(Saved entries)
_____
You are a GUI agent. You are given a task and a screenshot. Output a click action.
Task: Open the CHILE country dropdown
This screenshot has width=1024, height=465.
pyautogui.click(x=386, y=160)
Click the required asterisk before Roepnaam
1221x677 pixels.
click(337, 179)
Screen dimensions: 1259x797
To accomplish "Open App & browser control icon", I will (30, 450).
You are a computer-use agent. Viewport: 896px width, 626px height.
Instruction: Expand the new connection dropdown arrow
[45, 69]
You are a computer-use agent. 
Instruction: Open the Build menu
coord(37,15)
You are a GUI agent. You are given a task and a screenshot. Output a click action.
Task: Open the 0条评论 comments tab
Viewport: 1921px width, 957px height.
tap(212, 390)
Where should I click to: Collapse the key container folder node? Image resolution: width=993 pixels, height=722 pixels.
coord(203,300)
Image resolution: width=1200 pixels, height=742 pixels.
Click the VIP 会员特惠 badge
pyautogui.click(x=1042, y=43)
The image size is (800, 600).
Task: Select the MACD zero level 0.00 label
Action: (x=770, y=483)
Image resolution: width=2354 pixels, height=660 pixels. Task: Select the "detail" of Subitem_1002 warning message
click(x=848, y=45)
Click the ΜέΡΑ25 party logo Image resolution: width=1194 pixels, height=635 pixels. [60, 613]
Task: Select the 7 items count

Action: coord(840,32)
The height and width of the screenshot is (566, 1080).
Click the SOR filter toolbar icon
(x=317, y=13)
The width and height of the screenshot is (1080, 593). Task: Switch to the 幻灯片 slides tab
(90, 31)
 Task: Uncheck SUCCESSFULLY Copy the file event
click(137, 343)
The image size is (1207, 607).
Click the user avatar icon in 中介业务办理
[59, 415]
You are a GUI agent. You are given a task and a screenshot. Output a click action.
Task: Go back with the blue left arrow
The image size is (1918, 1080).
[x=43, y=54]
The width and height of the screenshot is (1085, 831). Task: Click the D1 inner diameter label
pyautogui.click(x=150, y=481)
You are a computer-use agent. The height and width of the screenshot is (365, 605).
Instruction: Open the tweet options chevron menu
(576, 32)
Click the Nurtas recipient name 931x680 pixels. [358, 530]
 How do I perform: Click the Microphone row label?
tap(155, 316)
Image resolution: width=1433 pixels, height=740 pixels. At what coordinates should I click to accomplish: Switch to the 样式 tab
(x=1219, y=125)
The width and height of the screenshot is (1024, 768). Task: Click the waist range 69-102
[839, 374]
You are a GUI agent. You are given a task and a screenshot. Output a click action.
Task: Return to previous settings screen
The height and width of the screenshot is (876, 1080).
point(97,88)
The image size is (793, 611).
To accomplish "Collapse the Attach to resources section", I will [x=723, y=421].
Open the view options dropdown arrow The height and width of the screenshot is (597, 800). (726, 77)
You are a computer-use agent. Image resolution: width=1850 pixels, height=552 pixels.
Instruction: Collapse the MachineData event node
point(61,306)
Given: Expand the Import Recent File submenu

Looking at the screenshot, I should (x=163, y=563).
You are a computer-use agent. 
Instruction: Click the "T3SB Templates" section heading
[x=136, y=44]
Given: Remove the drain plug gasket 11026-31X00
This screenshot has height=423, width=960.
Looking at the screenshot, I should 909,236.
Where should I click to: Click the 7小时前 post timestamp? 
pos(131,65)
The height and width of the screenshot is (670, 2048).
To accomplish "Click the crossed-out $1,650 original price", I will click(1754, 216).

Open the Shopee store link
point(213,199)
_____
Where a line in the records above contains the word "computer", copy that line.

You are a computer-use agent. Viewport: 896px width, 626px height.
You are a computer-use agent. 
You are a computer-use agent. The height and width of the screenshot is (365, 605).
You are a computer-use agent. Image resolution: width=1850 pixels, height=552 pixels.
You are a computer-use agent. 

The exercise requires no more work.